[Berlin-wireless] Das Ende von Fon?

h3 herder3
Mi Jul 8 22:15:54 CEST 2009


Henning Rogge schrieb:
> Naja, erstmal gibts Berufung... abwarten.

Nein, das OLG-Urteil bezieht sich bereits auf die Berufung und weist sie 
zurück. Fon bleibt nun nur noch die Revision, also die (rein formale) 
Prüfung auf Rechtsfehler.

Stefan / Keksdosenmann schrieb:
 > Kann man damit eine Angriffsmöglichkeit auf Freifunk ableiten? Ich
 > denke nicht, so lange FF unentgeldlich bleibt.

Es geht um "geschäftlichen Verkehr zu Zwecken des Wettbewerbs", 
"insbesondere wenn [...] Entgelte" erhoben werden. Fon wird als 
Wettbewerber eines ISPs ausgemacht (was durchaus strittig ist), und Fon 
wird wettbewerbwidriges Verhalten bescheinigt. Freifunk kann man wohl 
kaum als Wettbewerber bezeichnen, so weit so glücklich.

Was mich bedrückt, ist, dass die Richter mal wieder kaum beziehungsweise 
nur vorgeschoben mit Bürgerinteressen argumentieren. Sie argumentieren 
protektionistisch mit Wirtschaftsinteressen. Das mag ich nicht.
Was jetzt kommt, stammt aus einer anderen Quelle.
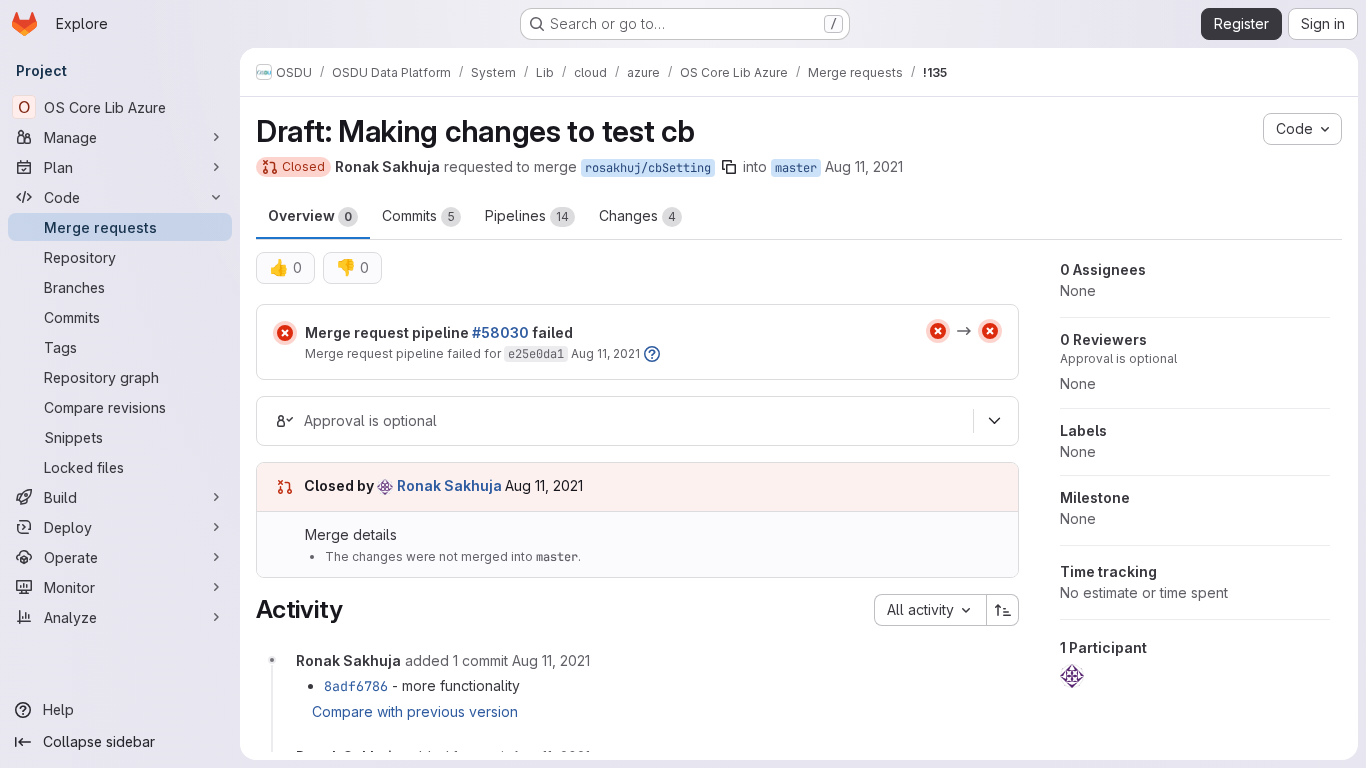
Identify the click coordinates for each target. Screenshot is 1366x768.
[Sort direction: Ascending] (1003, 610)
Die Richter finden es offenbar richtig, dass Flatrates keine Flatrates 
sind: "Den Flatrate-Angeboten in diesem Bereich liegt die 
unternehmerische Erfahrung und Erwartung zu Grunde, dass Privatkunden 
ihren Internetzugang nicht rund um die Uhr in gleichbleibendem Umfang 
(beschränkt nur durch die Vertragslaufzeit und die zur Verfügung 
gestellte Bandbreite) nutzen, sondern typischerweise nur für begrenzte 
Zeitabschnitte unter Übertragung begrenzter Datenmengen, wobei ein 
intensiveres Nutzungsverhalten einzelner Anschlussinhaber durch das 
Verhalten der Nutzer ausgeglichen wird, die nur gelegentlich im Internet 
surfen."

Freifunk unterläuft diese "unternehmerische Erfahrung" auch, und zwar 
weit effektiver als Fon das je könnte.

Die Richter schreiben: "Das Geschäftsmodell der Beklagten ist geeignet 
und darauf angelegt, die Klägerin in ihrem von legitimen 
Absatzinteressen getragenen Vertriebskonzept zu behindern".

Das stimmt doch, was die Flatrates anbelangt, wirklich nicht. Fon 
ersetzt keine Flatrate. Freifunk wäre dazu schon eher geeignet. Und was 
den mobilen Internetzugang anbelangt: Dann musste der klagende ISP auch 
jedes Cafe mit freiem WLAN vor Gericht zerren.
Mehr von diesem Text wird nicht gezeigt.